| 7/7/2016 12:00:00 AM

Más dinero en menos tiempo: La semilla de los escándalos financieros

Gerardo Hernández, Superintendente Financiero. Foto: Dinero

La falta de educación financiera es el factor común de fenómenos como DMG, Estraval e Interbolsa. Sabemos leer pero no sabemos medir los riesgos. ¿Somos analfabetas de las finanzas?

El afán por incrementar rápidamente las utilidades sobre el capital tiene un arraigo cultural y está estrechamente relacionado con la educación financiera, o la falta de ella.

Casi todos en Colombia sabemos leer y escribir, casi todos sabemos sumar y restar y hasta el 10% de la población puede manejarse muy bien con un segundo idioma. Sin embargo, muy pocos saben medir los riesgos.

Anif recuerda en su comentario económico del día 30 de junio de 2016 que “localmente, los niveles de analfabetismo financiero son elevados. Por ejemplo, según la Banca de las Oportunidades y la Superfinanciera (2015), tan solo 3% de la población colombiana ha recibido educación financiera”.
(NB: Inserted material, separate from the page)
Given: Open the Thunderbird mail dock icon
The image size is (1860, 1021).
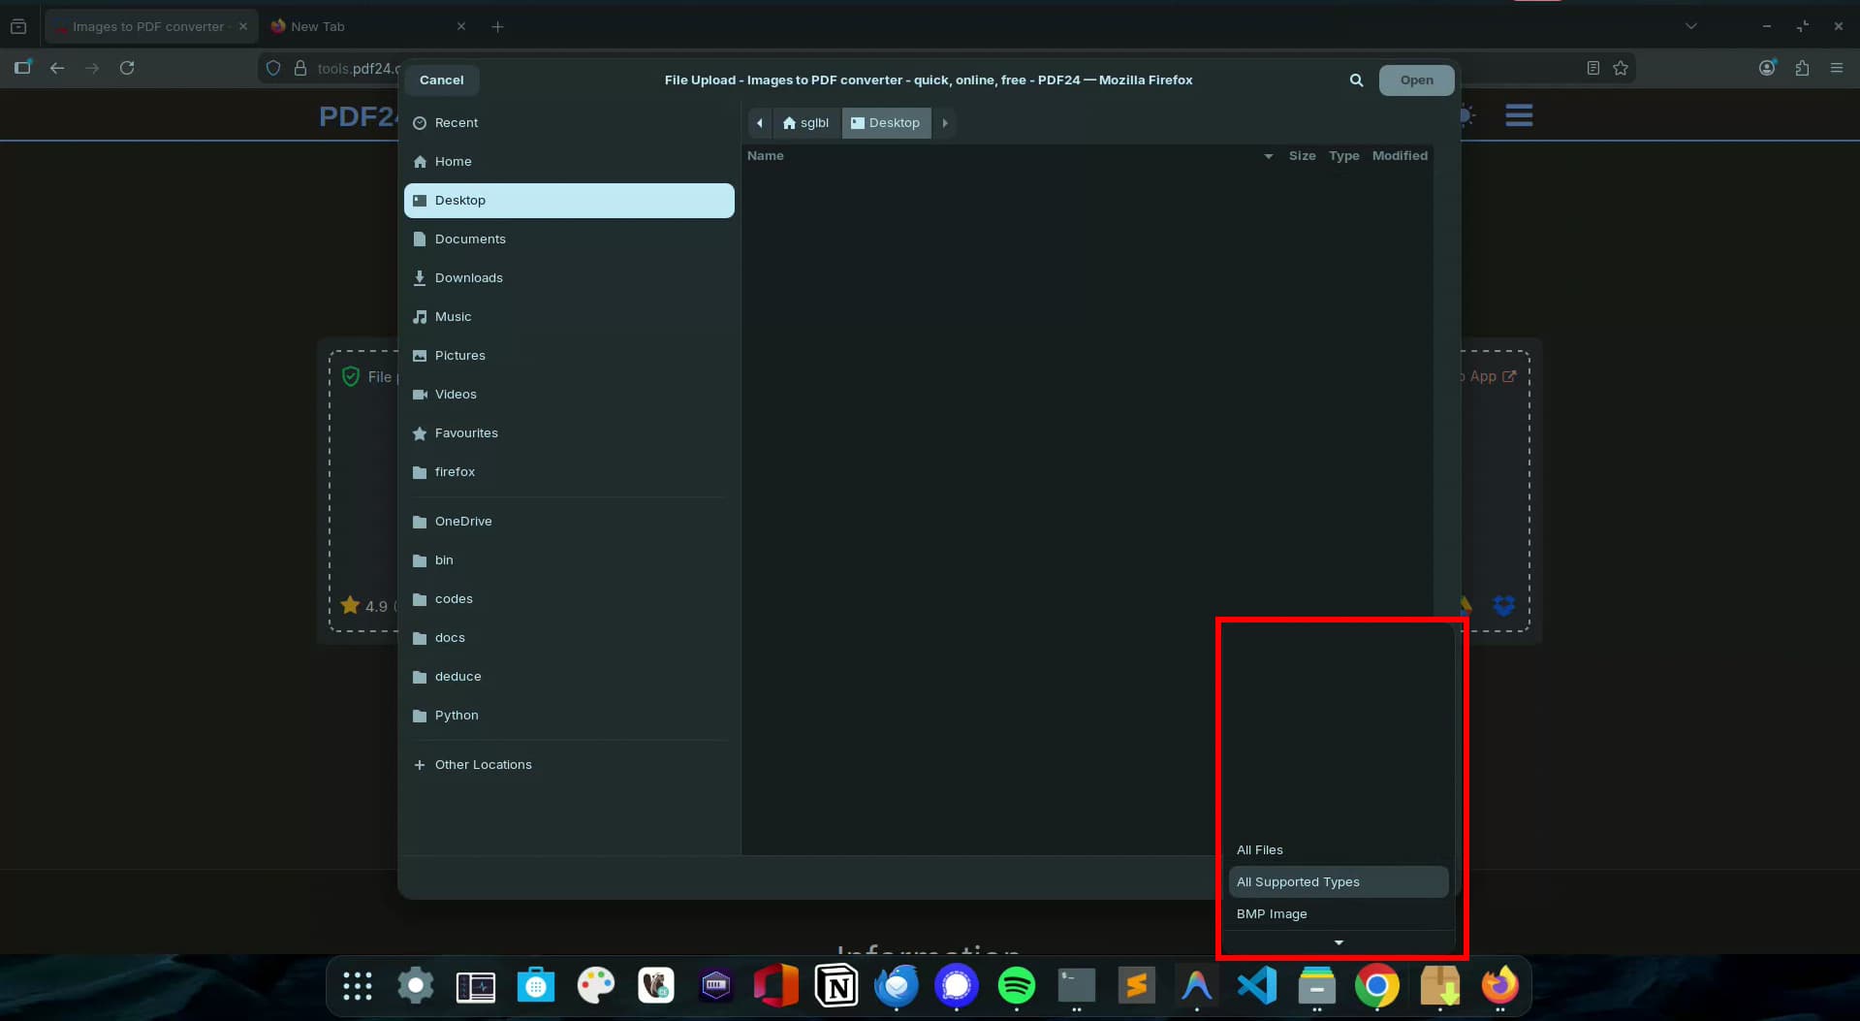Looking at the screenshot, I should tap(896, 986).
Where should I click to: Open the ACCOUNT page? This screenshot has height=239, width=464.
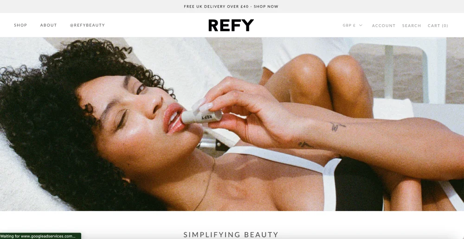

Es necesario que tanto el Gobierno como el propio Congreso de la República trabajen para que cualquier ciudadano pueda saber qué tanto vértigo financiero puede asimilar y así evitar las ‘arenas movedizas’ que se presentan en el tema de inversiones. Hay una regla de oro en el mundo financiero y es que entre mayor sea la rentabilidad, mayor es el riesgo.

Un mandamiento que debería estar impreso en los cabezotes de todos los productos financieros que se ofrecen al público en el país.Anif explica en su documento que tampoco es conveniente replicar a rajatabla el modelo de Estados Unidos, país que en 2010 aprobó la Ley Dodd-Frank, la cual permitió crear la Consumer Financial Protection Bureau (CFPB), buscando informar y proteger las decisiones del consumidor financiero. Para algunos expertos, esta norma pudo haber frenado el ritmo de inversiones. Lo ideal –según Anif– sería un esquema intermedio en el cual se ejerce un control efectivo sobre las compañías que transan con dineros ajenos y a la vez estimular la educación financiera en la población. No se trata de estigmatizar las libranzas. En un país en donde la inversión está muy concentrada y donde miles de personas siguen guardando el dinero debajo del colchón, es necesario hablarles de riesgos. Y de frente.

Más dinero en menos tiempo, son las cinco palabras que resumen los últimos escándalos financieros en Colombia.